> [BRIEF] Please copy each line of the records below that includes the word "agent".
##############################
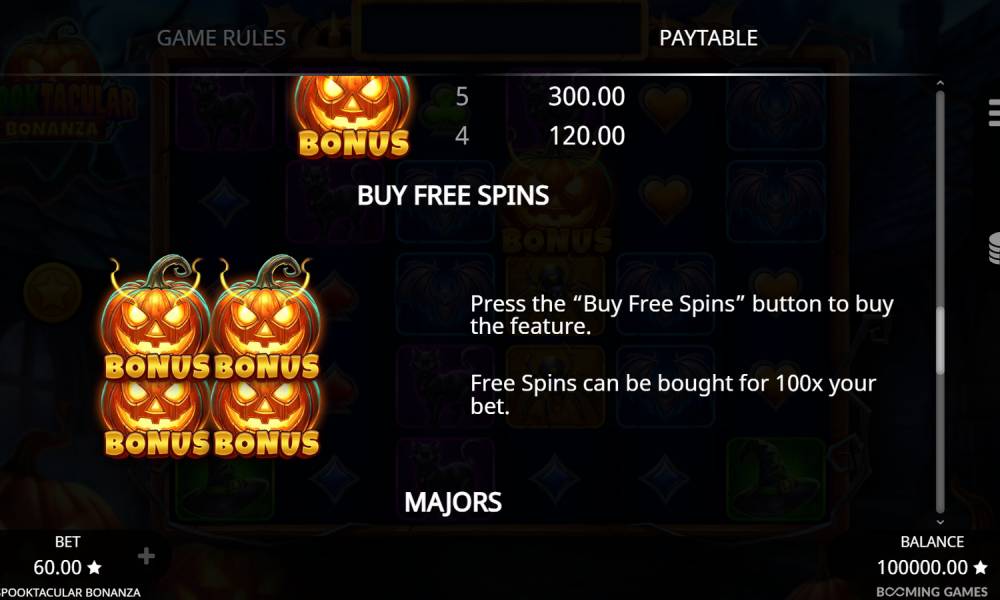The width and height of the screenshot is (1000, 600).
Task: Click the Majors section heading
Action: [453, 502]
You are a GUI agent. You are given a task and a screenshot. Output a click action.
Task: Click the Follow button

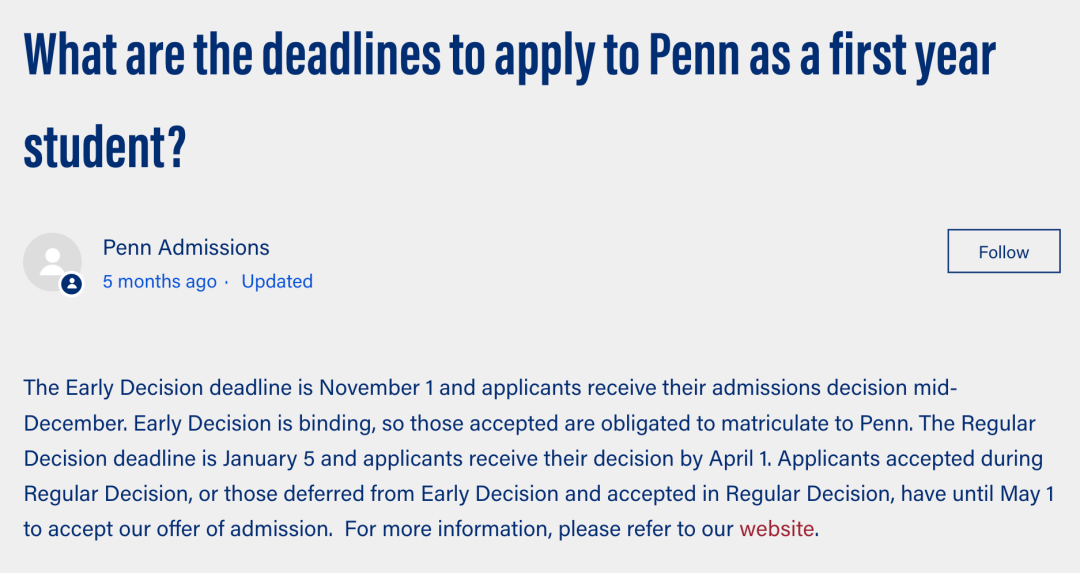[1004, 251]
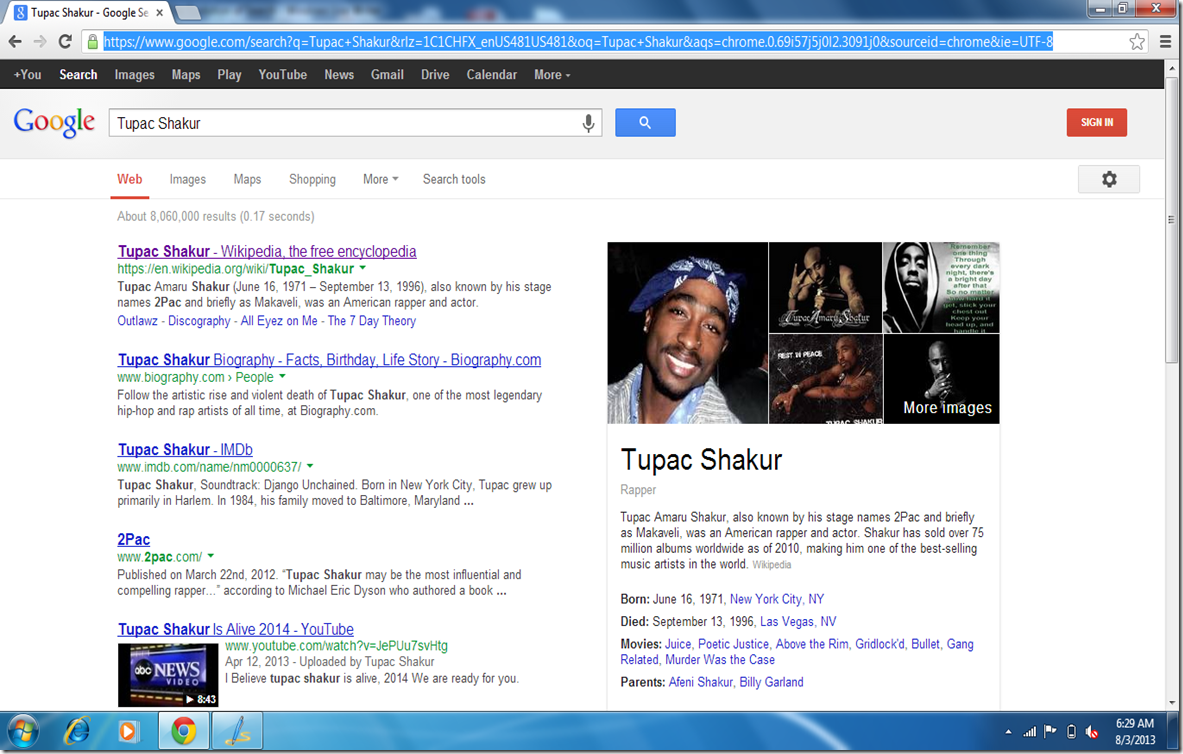1183x754 pixels.
Task: Click the volume icon in system tray
Action: point(1093,731)
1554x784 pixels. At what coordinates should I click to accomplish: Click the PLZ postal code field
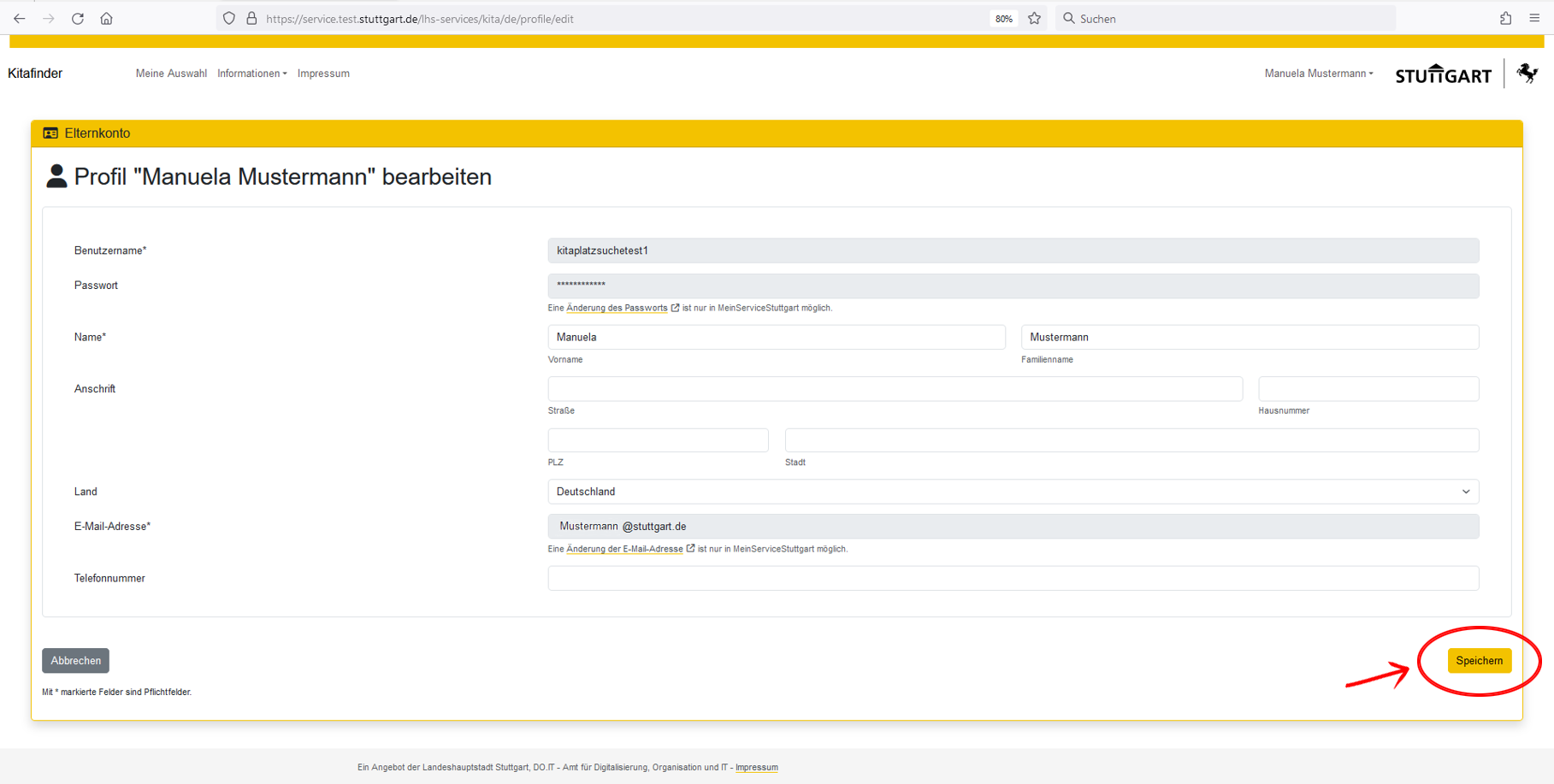coord(658,440)
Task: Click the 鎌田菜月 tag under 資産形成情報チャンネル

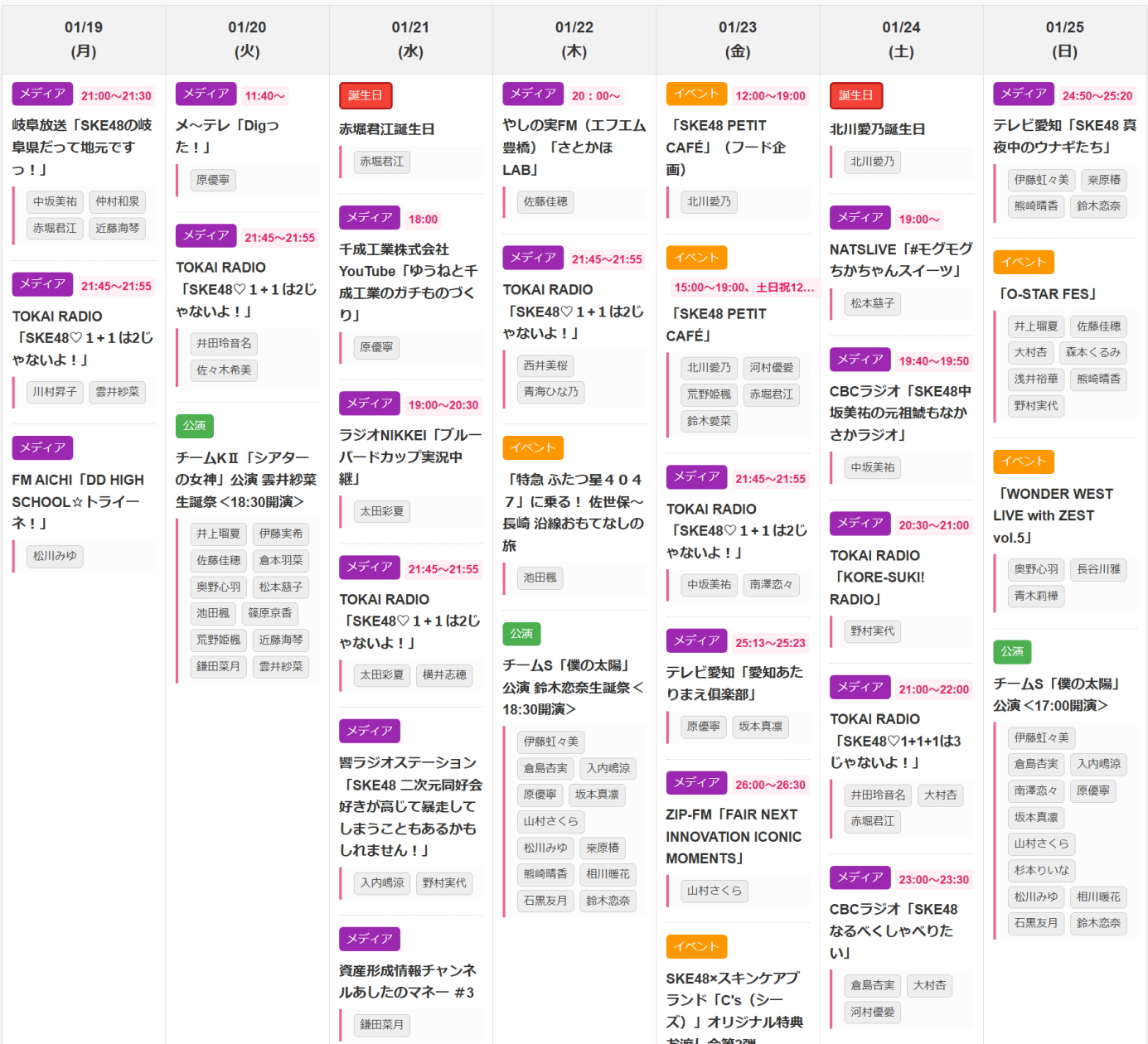Action: click(381, 1025)
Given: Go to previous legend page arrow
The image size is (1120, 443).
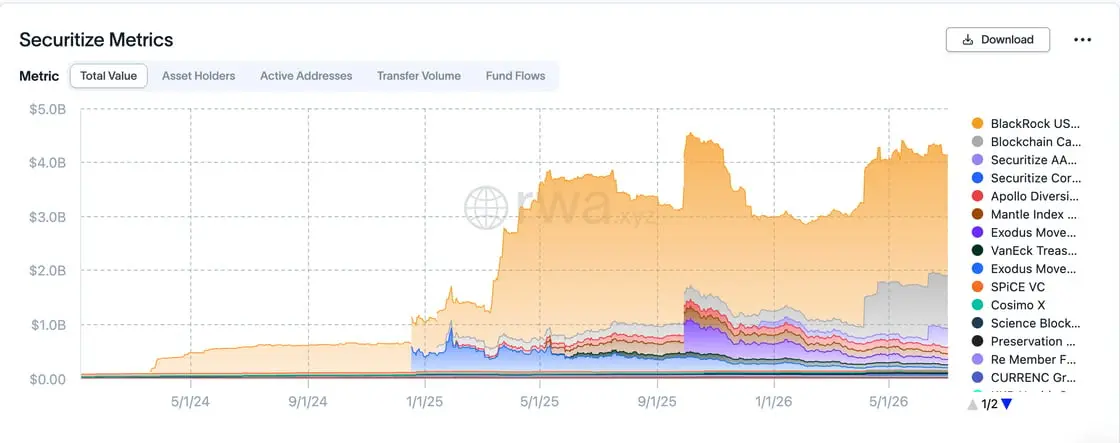Looking at the screenshot, I should 972,404.
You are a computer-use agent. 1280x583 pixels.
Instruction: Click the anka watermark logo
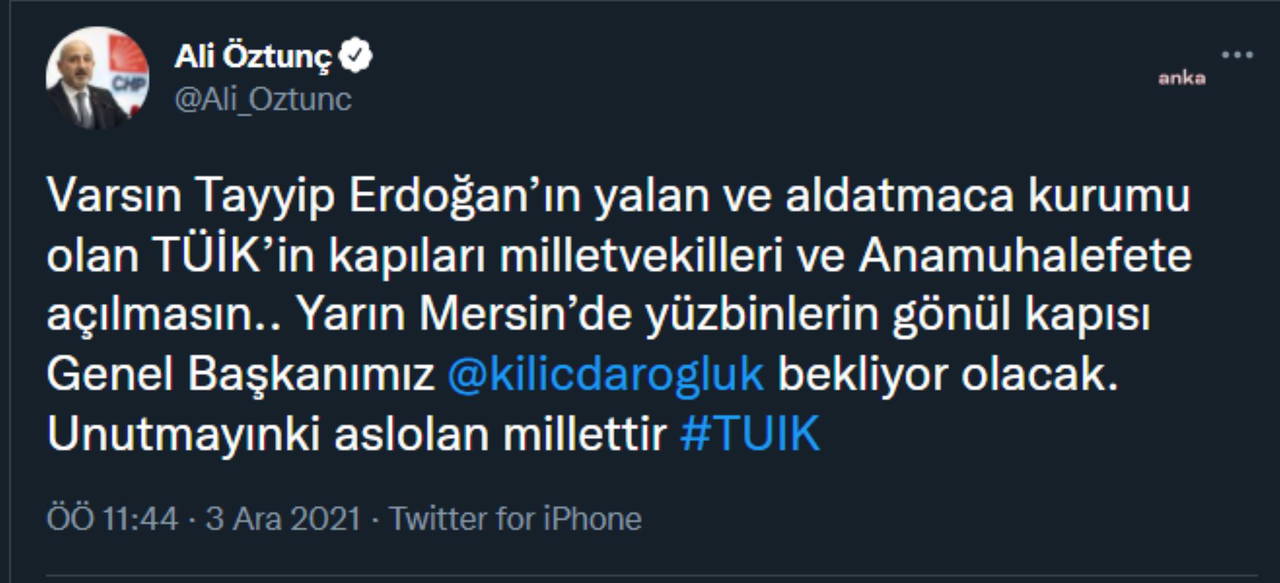1181,78
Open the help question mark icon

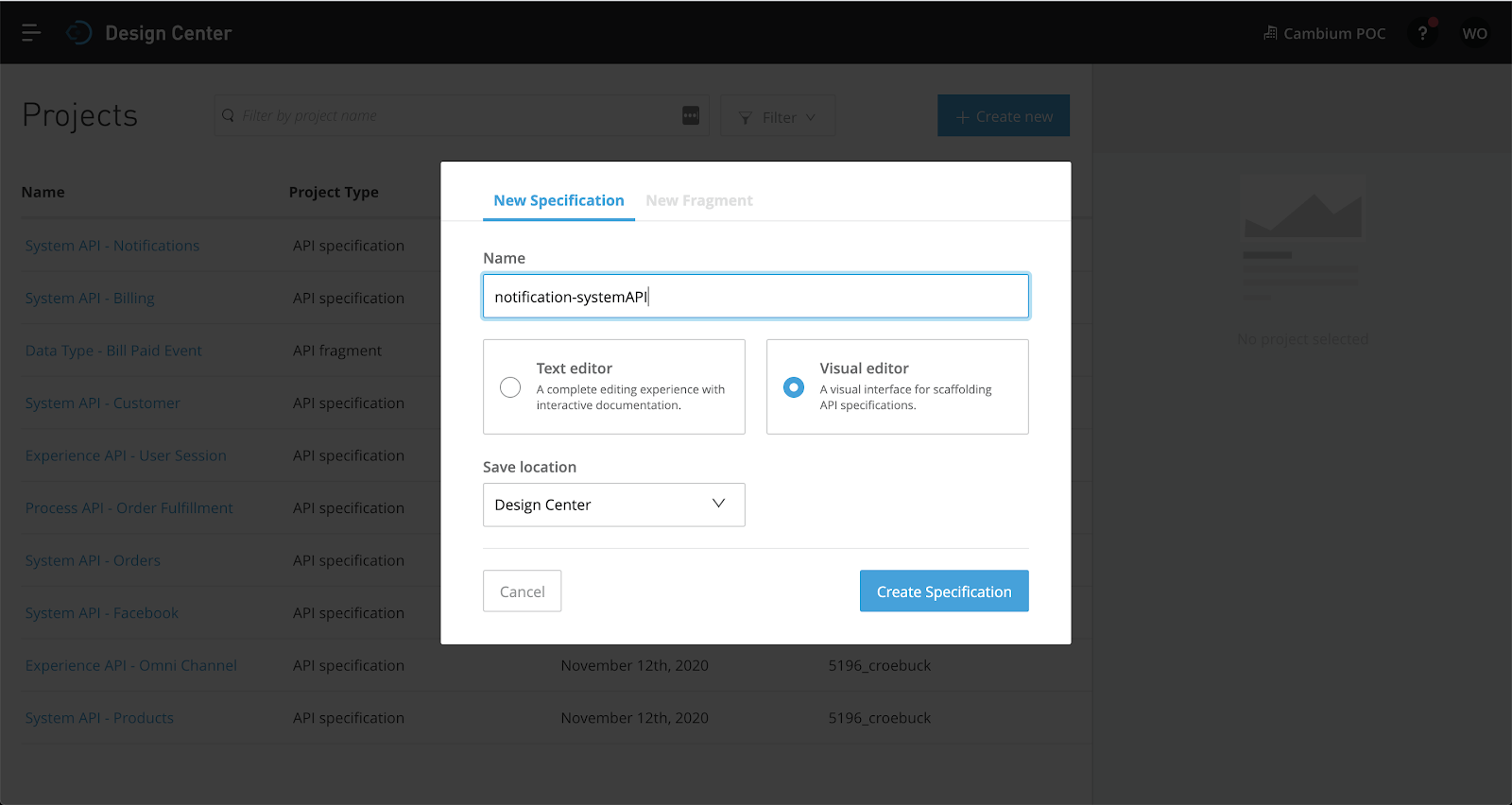1422,33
##############################
> [TASK RESPONSE]
You are a GUI agent. You are given a task and a screenshot. Output a click action.
You are a computer-use agent. 1280x583 pixels.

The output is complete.